▶ **EXCERPT PROVIDED**:

┌──

But yet, if we look at the results of the experiment above, Barrie's tasting notes for what the water brings out in the whisky are pretty similar to the generic tasting notes for whiskies from those regions:
Tasting Notes for Regional Whiskies, from a story I wrote for Imbibe Magazine a few years ago
Rachel Barrie's Water- Her Tasting Notes
Highland Whisky: these whiskies tend to yield a light smoke/peat element and flavors ranging from heathery and spicy to fruity
The mineral-rich water unlocked additional layers of floral, herbal and peaty notes on the nose, and provided a more intense and intriguing textural experience (chalky minerality) on the tongue.
The soft water brought out more of the sweet honeyed and citrus fruit notes, and delivered a softer, sweeter and smooth rounded taste experience.
Islay Whisky: pungent with peat smoke, iodine, and brine flavors
The acidic water brought out more peppery peat, iodine and brine with unripe fruits and cereal notes.
Isn't that awesome? Turns out there just might be something to all that bourbon-and-branch stuff after all.

└──

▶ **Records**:
┌──

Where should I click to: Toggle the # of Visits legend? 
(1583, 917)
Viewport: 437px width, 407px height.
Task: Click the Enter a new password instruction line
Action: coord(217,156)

└──

▶ **PROBLEM A**:
In the whisky excerpt, what flavors are Islay whiskies described as having?
▶ **PROBLEM B**:
Copy word for word the part of the whisky excerpt that begins at the words "But yet, if" and stops after "rounded taste experience.".

▶ **EXERCISE RESULT A**:
Islay whiskies are pungent with peat smoke, iodine, and brine flavors.

▶ **EXERCISE RESULT B**:
But yet, if we look at the results of the experiment above, Barrie's tasting notes for what the water brings out in the whisky are pretty similar to the generic tasting notes for whiskies from those regions:
Tasting Notes for Regional Whiskies, from a story I wrote for Imbibe Magazine a few years ago
Rachel Barrie's Water- Her Tasting Notes
Highland Whisky: these whiskies tend to yield a light smoke/peat element and flavors ranging from heathery and spicy to fruity
The mineral-rich water unlocked additional layers of floral, herbal and peaty notes on the nose, and provided a more intense and intriguing textural experience (chalky minerality) on the tongue.
The soft water brought out more of the sweet honeyed and citrus fruit notes, and delivered a softer, sweeter and smooth rounded taste experience.